The nation’s eyes were on Heights native Ed Gonzalez on July 15, when he faced questions from United States senators during a confirmation hearing to become to next director of U.S. Immigration and Customs Enforcement (ICE).

Gonzalez, who has served as Harris County Sheriff since he first was elected to that role in 2016, was nominated to lead ICE in April by President Joe Biden. The U.S. Senate Committee on Homeland Security and Governmental Affairs peppered Gonzalez with questions during last week’s two-hour confirmation hearing in Washington, asking him about his law enforcement philosophy, his visions for ICE and his past criticisms of the organization, among other topics.

ICE has not had a senate-confirmed director in more than four years.

“If confirmed, I would welcome the opportunity and consider it the opportunity of a lifetime to work with the men and women of ICE,” Gonzalez said during the hearing. “I would like to see us become a preeminent law enforcement agency that works effectively.”

Gonzalez touted his leadership skills, collaborative mentality and experience in law enforcement and public service, including his time as a homicide detective for the Houston Police Department, his stint on the Houston City Council and his role as sheriff, in which he manages an operating budget of more than $570 million and oversees one of the country’s largest jails.

He was questioned about his decision a few years ago to end Harris County’s partnership with ICE under the 287(g) program, in which the ICE cooperates with state and local authorities to enforce immigration laws. Gonzalez cited budget concerns and resource allocation among his reasons, saying the Houston area has a diverse immigrant community and he wanted the sheriff’s office “to remain focused to have the avenues necessary to arrest serious offenders in our community.”

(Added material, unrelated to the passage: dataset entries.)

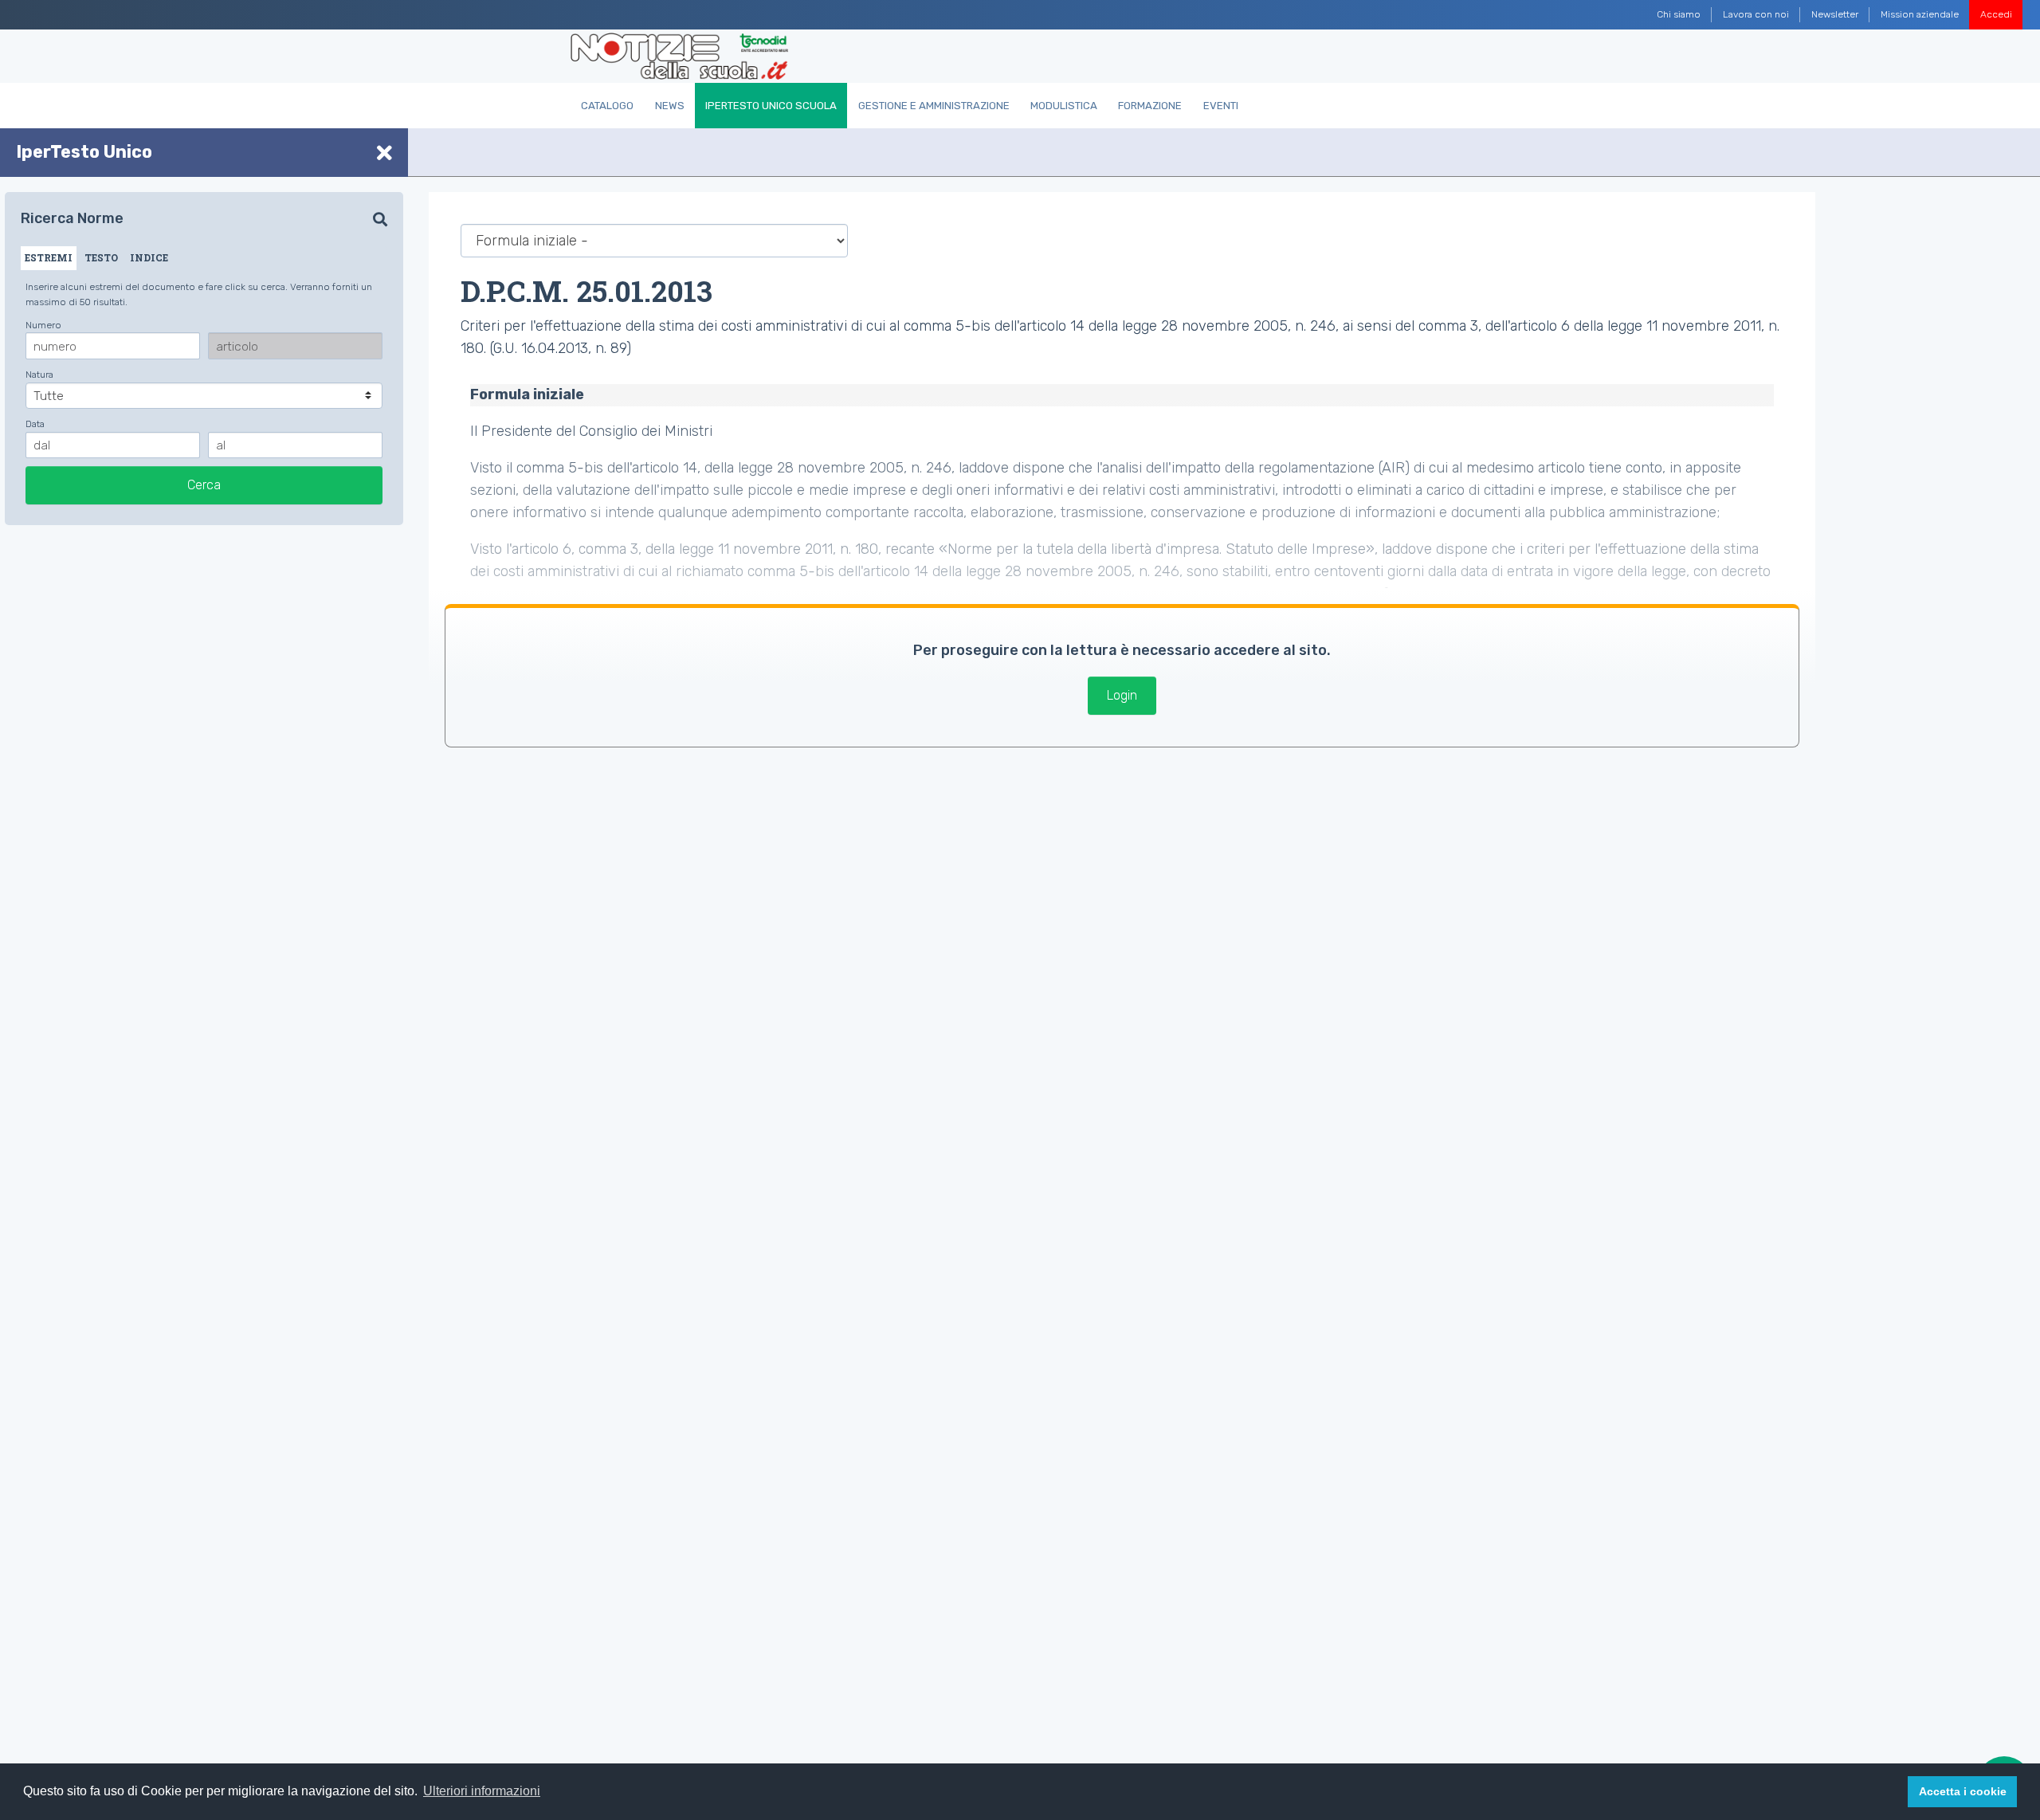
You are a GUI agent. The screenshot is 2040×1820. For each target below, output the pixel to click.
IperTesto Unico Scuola (771, 106)
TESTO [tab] (101, 257)
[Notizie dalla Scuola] (679, 56)
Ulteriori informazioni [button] (481, 1791)
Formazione (1150, 106)
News (670, 106)
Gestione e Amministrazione (934, 106)
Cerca (204, 484)
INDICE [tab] (149, 257)
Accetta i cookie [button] (1963, 1791)
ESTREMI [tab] (49, 257)
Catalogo (607, 106)
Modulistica (1063, 106)
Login (1122, 695)
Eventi (1220, 106)
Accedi (1996, 14)
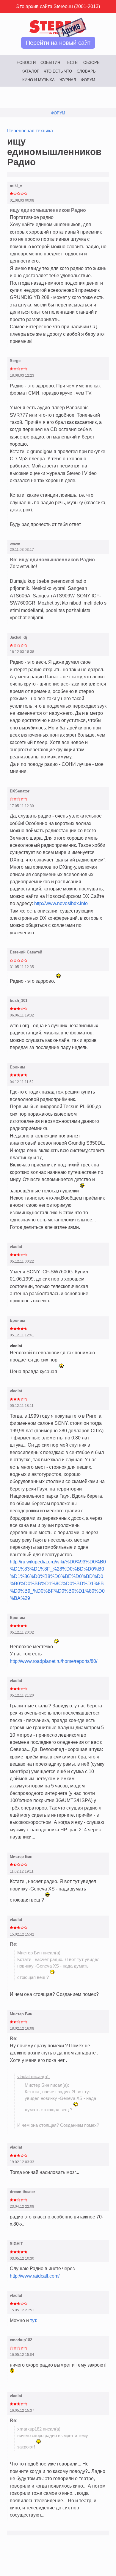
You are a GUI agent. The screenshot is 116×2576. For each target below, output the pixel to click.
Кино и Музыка (38, 80)
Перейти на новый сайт (58, 42)
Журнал (67, 80)
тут (33, 2320)
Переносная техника (30, 130)
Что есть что (58, 71)
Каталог (30, 71)
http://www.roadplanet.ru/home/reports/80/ (53, 1661)
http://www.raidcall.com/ (34, 2275)
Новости (26, 63)
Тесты (72, 63)
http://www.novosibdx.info (61, 903)
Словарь (86, 71)
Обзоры (92, 63)
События (50, 63)
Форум (88, 80)
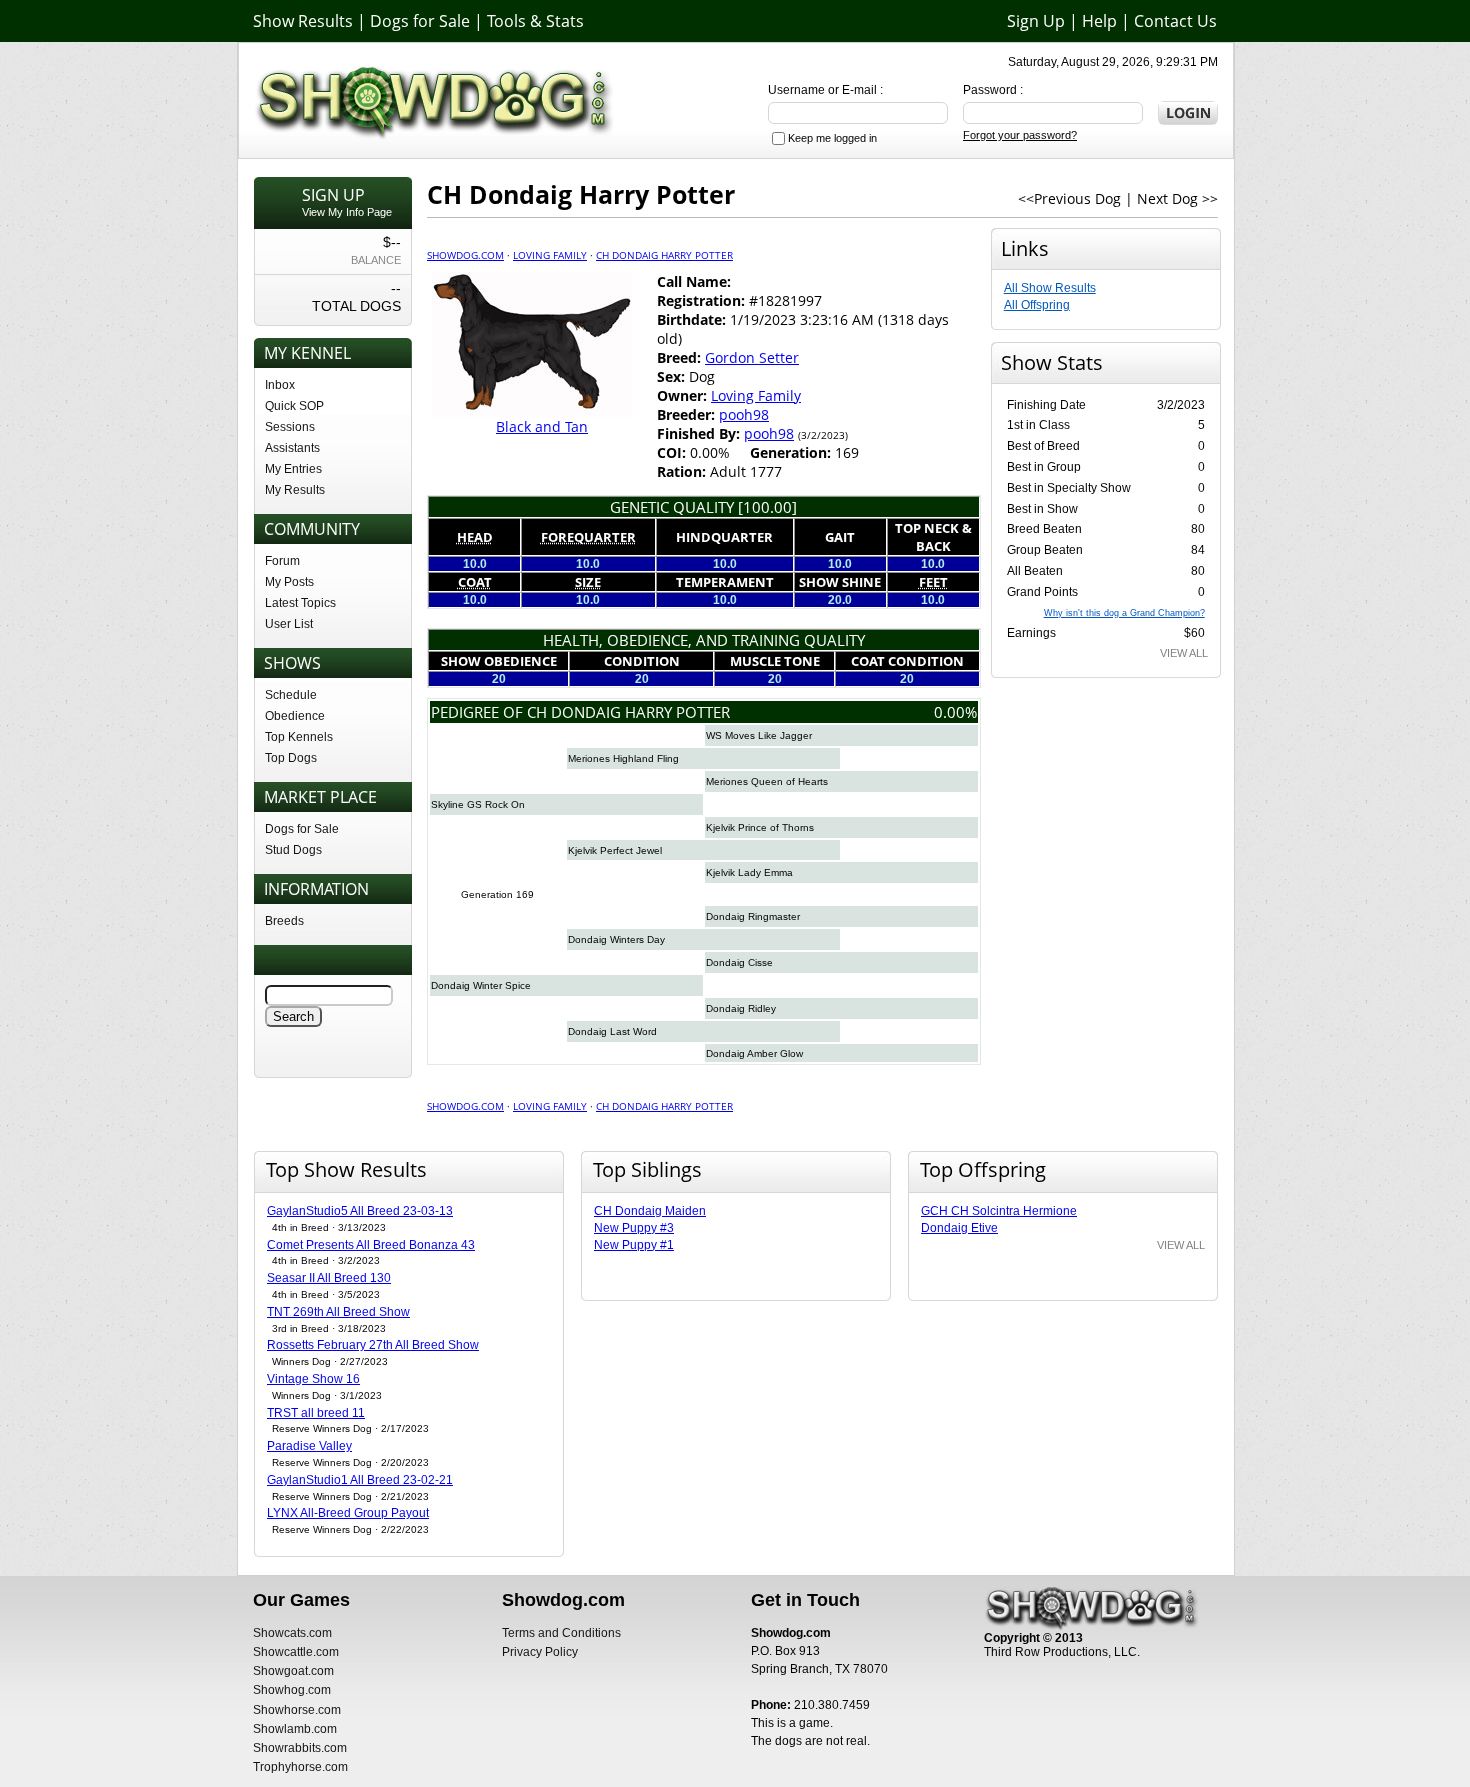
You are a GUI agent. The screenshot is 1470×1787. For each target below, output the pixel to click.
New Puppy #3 (634, 1228)
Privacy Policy (540, 1652)
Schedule (291, 695)
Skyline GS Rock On (478, 804)
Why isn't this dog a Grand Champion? (1124, 613)
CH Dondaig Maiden (650, 1211)
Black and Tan (542, 426)
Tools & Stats (535, 21)
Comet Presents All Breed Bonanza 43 (371, 1245)
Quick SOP (294, 406)
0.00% (955, 712)
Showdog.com (465, 255)
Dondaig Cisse (739, 962)
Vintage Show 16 (313, 1379)
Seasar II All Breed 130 (329, 1278)
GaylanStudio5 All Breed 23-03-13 (360, 1211)
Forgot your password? (1020, 135)
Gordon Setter (752, 357)
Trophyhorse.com (300, 1767)
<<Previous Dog (1069, 198)
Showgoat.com (293, 1671)
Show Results (303, 21)
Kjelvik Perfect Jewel (615, 850)
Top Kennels (299, 737)
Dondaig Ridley (741, 1008)
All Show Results (1050, 288)
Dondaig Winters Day (616, 939)
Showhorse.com (297, 1710)
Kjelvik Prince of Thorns (760, 827)
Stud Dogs (293, 850)
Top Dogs (291, 758)
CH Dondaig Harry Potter (664, 255)
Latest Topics (300, 603)
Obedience (295, 716)
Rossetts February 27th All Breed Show (373, 1345)
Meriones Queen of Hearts (767, 781)
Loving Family (550, 255)
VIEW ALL (1184, 653)
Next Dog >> (1177, 198)
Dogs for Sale (420, 21)
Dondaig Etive (959, 1228)
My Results (295, 490)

When asked if he would end the program altogether as director of ICE, Gonzalez said, “That would not be my intent.”

Gonzalez said he would seek to strike a balance between upholding U.S. immigration laws and operating with compassion toward immigrants. He also said he would rely on data to help ICE operate as efficiently as possible.

When asked how he would define success as ICE director, Gonzalez said his “North star is always public safety.” He said he would aim to keep communities safe while also improving ICE’s engagement within communities, so those who encounter the organization are not fearful of it.

“I’m a proven and effective leader, battle tested and know how to get things done,” Gonzalez said. “We can be firm on crime, we can be firm in enforcement, but we don’t have to lose our humanity and compassion as well.”

If Gonzalez is confirmed as ICE director, the Harris County Commissioners Court will appoint a replacement for him as county sheriff.